> **Source information**:

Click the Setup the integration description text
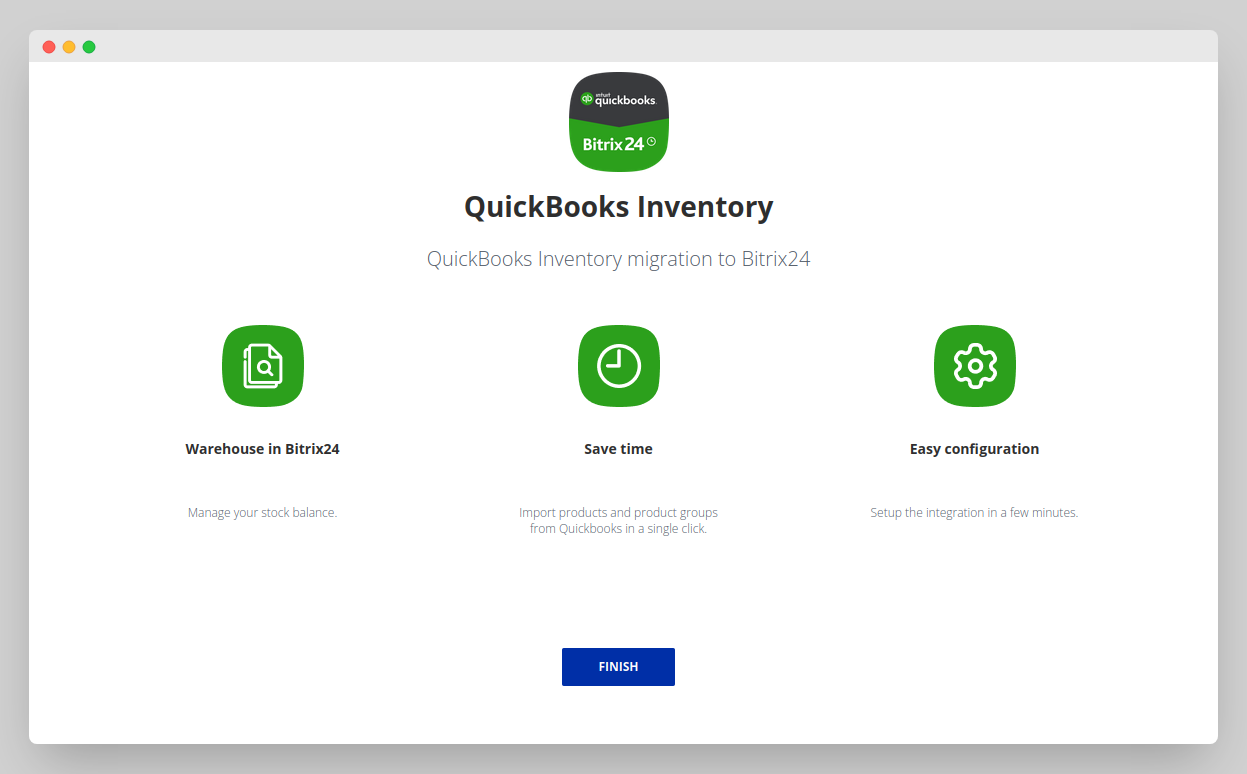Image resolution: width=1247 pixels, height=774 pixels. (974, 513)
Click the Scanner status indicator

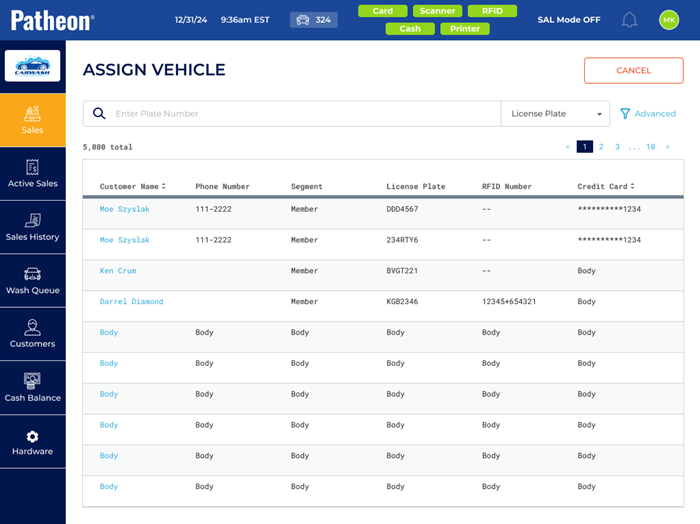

--

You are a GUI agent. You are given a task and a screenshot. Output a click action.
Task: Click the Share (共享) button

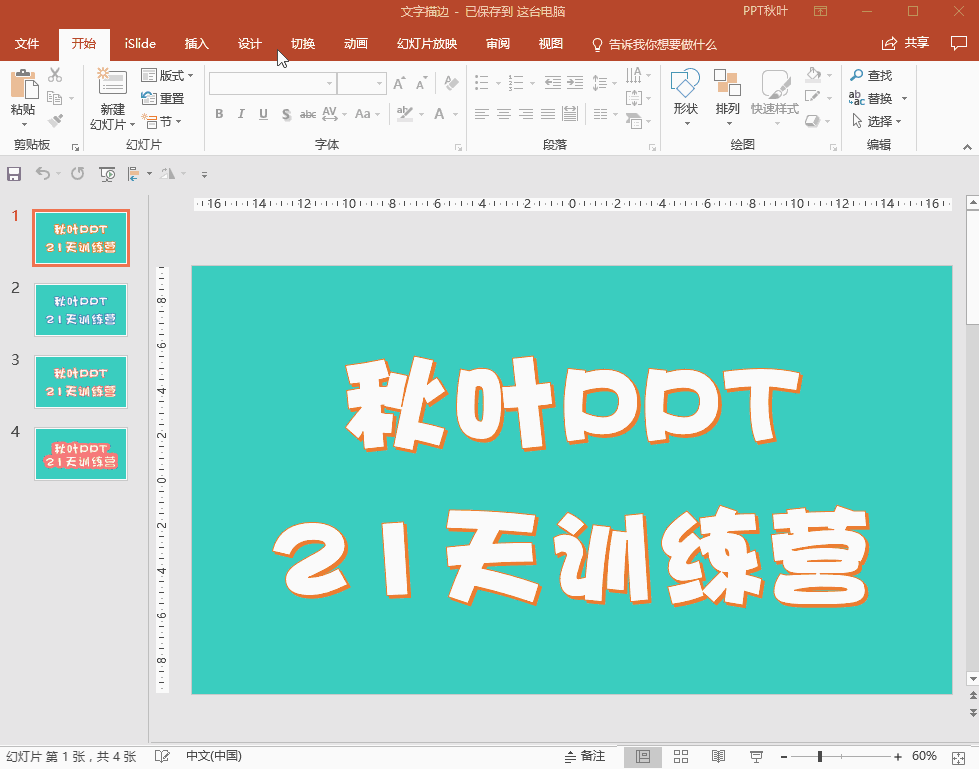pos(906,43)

> **Aim of the exercise**: Beginning at the line that has "Click the Setup" and ending at the line that has "Click the Scanner status indicator", restate the listing above word for word, pictures left out.

> **Response for this exercise**:
Click the Setup the integration description text
Image resolution: width=1247 pixels, height=774 pixels. (974, 513)
Click the Scanner status indicator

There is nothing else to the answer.